### WORK ITEM
Complete, exact copies of all entries are needed.

-------------------------

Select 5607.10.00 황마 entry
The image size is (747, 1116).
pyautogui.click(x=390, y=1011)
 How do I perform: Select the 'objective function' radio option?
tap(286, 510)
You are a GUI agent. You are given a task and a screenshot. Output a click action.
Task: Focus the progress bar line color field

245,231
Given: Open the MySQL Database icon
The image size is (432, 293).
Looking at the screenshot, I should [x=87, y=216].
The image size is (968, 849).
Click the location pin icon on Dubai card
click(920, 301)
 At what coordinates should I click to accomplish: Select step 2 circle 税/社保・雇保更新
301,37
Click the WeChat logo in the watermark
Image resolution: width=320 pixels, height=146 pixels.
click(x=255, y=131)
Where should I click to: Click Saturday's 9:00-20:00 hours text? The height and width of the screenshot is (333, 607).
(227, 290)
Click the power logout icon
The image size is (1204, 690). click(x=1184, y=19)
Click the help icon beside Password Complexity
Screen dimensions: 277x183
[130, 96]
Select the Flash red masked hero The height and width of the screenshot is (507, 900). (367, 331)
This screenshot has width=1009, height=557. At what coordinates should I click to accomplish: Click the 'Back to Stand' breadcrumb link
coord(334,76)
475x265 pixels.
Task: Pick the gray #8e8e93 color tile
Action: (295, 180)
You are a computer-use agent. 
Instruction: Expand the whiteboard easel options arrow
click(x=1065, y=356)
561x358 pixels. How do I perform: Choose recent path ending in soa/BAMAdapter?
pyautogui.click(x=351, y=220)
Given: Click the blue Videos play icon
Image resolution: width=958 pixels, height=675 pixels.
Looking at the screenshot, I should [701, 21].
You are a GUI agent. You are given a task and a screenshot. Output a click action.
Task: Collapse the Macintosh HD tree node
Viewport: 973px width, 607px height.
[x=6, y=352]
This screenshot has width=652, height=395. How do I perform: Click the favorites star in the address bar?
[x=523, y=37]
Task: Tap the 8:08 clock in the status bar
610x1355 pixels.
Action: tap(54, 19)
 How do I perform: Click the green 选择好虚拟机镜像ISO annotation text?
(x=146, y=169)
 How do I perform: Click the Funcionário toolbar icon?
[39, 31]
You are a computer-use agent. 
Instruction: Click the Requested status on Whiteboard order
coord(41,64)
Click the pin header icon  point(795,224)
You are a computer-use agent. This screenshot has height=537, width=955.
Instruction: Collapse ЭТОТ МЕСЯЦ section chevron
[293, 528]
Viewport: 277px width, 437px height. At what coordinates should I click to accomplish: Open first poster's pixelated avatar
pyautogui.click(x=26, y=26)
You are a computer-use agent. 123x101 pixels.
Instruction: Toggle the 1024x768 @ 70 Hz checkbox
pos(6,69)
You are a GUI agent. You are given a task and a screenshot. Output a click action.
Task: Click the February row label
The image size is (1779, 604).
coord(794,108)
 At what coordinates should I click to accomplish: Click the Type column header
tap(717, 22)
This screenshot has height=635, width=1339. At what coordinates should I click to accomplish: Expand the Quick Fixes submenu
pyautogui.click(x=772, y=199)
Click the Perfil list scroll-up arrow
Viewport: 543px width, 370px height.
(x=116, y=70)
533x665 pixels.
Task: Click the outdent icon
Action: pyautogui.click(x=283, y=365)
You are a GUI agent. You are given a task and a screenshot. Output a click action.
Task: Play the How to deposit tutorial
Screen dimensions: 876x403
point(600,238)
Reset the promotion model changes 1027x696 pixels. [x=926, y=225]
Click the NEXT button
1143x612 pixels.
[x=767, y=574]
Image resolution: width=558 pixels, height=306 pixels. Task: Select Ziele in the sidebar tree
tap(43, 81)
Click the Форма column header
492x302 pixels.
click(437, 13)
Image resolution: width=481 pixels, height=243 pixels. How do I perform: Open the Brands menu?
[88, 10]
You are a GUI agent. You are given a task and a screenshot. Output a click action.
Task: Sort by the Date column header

-------------------------

### SOLVED PROBLEM
Select 5607.10.00 황마 entry
The image size is (747, 1116).
pyautogui.click(x=390, y=1011)
 How do I perform: Select the 'objective function' radio option?
tap(286, 510)
You are a GUI agent. You are given a task and a screenshot. Output a click action.
Task: Focus the progress bar line color field

245,231
Given: Open the MySQL Database icon
The image size is (432, 293).
Looking at the screenshot, I should [x=87, y=216].
The image size is (968, 849).
Click the location pin icon on Dubai card
click(920, 301)
 At what coordinates should I click to accomplish: Select step 2 circle 税/社保・雇保更新
301,37
Click the WeChat logo in the watermark
Image resolution: width=320 pixels, height=146 pixels.
click(x=255, y=131)
Where should I click to: Click Saturday's 9:00-20:00 hours text? The height and width of the screenshot is (333, 607).
(227, 290)
Click the power logout icon
The image size is (1204, 690). click(x=1184, y=19)
Click the help icon beside Password Complexity
Screen dimensions: 277x183
[130, 96]
Select the Flash red masked hero The height and width of the screenshot is (507, 900). (367, 331)
This screenshot has width=1009, height=557. At what coordinates should I click to accomplish: Click the 'Back to Stand' breadcrumb link
coord(334,76)
475x265 pixels.
Task: Pick the gray #8e8e93 color tile
Action: (295, 180)
You are a computer-use agent. 
Instruction: Expand the whiteboard easel options arrow
click(x=1065, y=356)
561x358 pixels. How do I perform: Choose recent path ending in soa/BAMAdapter?
pyautogui.click(x=351, y=220)
Given: Click the blue Videos play icon
Image resolution: width=958 pixels, height=675 pixels.
Looking at the screenshot, I should [701, 21].
You are a GUI agent. You are given a task and a screenshot. Output a click action.
Task: Collapse the Macintosh HD tree node
Viewport: 973px width, 607px height.
[x=6, y=352]
This screenshot has width=652, height=395. How do I perform: Click the favorites star in the address bar?
[x=523, y=37]
Task: Tap the 8:08 clock in the status bar
610x1355 pixels.
Action: tap(54, 19)
 How do I perform: Click the green 选择好虚拟机镜像ISO annotation text?
(x=146, y=169)
 How do I perform: Click the Funcionário toolbar icon?
[39, 31]
You are a computer-use agent. 
Instruction: Click the Requested status on Whiteboard order
coord(41,64)
Click the pin header icon  point(795,224)
You are a computer-use agent. This screenshot has height=537, width=955.
Instruction: Collapse ЭТОТ МЕСЯЦ section chevron
[293, 528]
Viewport: 277px width, 437px height. At what coordinates should I click to accomplish: Open first poster's pixelated avatar
pyautogui.click(x=26, y=26)
You are a computer-use agent. 123x101 pixels.
Instruction: Toggle the 1024x768 @ 70 Hz checkbox
pos(6,69)
You are a GUI agent. You are given a task and a screenshot. Output a click action.
Task: Click the February row label
The image size is (1779, 604).
coord(794,108)
 At what coordinates should I click to accomplish: Click the Type column header
tap(717, 22)
This screenshot has height=635, width=1339. At what coordinates should I click to accomplish: Expand the Quick Fixes submenu
pyautogui.click(x=772, y=199)
Click the Perfil list scroll-up arrow
Viewport: 543px width, 370px height.
(x=116, y=70)
533x665 pixels.
Task: Click the outdent icon
Action: pyautogui.click(x=283, y=365)
You are a GUI agent. You are given a task and a screenshot. Output a click action.
Task: Play the How to deposit tutorial
Screen dimensions: 876x403
point(600,238)
Reset the promotion model changes 1027x696 pixels. [x=926, y=225]
Click the NEXT button
1143x612 pixels.
[x=767, y=574]
Image resolution: width=558 pixels, height=306 pixels. Task: Select Ziele in the sidebar tree
tap(43, 81)
Click the Форма column header
492x302 pixels.
click(437, 13)
Image resolution: width=481 pixels, height=243 pixels. How do I perform: Open the Brands menu?
[88, 10]
You are a GUI agent. You are given a task and a screenshot. Output a click action.
Task: Sort by the Date column header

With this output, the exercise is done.